True ML Talks #1 - Machine Learning Workflow @ Gong
Today, TrueFoundry is launching a Machine Learning Deep Dive Series where we talk to ML and Data Science Leaders across Companies using ML to dive into the usecases and workflows of ML within their organizations. As part of this series, we will be hosting and diving deeper into the ML Stack of companies like Gong, StichFix, SalesForce, Gusto, Simpl, and many more.
Our conversations will revolve around four key themes:
1. Machine Learning usecases for the business
2. How have they built their Machine Learning stack including Training and Experimentation Pipeline, Deployment and Serving, Monitoring and optimized them for Cost/Latency along the way
3. Challenges faced in the build-out of ML stack with specific challenges that come pertaining to the industry
4. An overview of cutting-edge innovations applied during the process of building and scaling ML infrastructure.

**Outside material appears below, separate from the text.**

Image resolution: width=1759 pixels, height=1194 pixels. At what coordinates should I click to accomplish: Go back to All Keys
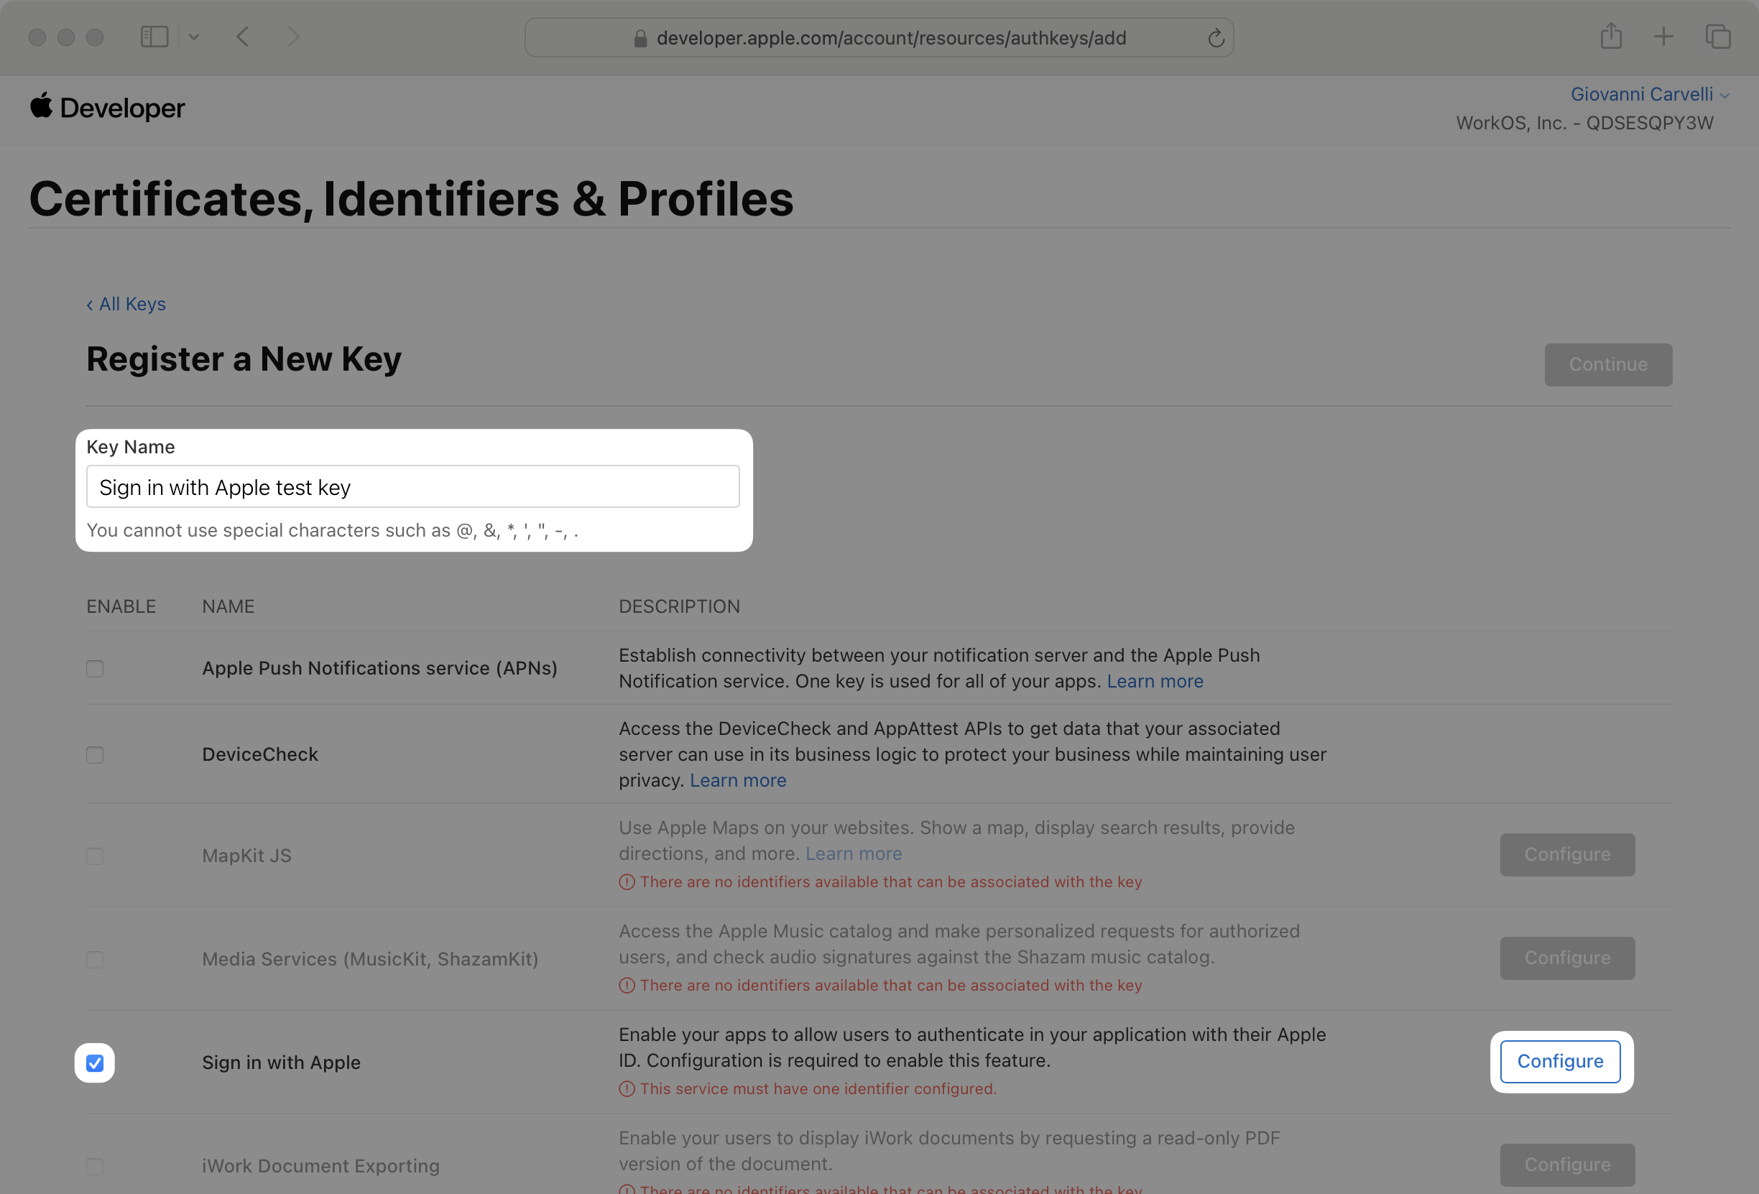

To kick off the first discussion of the series, we talked to Noam Lotner from Gong. Gong is a Revenue Intelligence platform. It enables Revenue teams to realize their fullest potential by unveiling the customer reality from the conversations of the revenue team. Gong analyzes the customer-facing interactions across phone, email, web, etc., to deliver the best insights for the revenue teams so that they can use that to close more deals.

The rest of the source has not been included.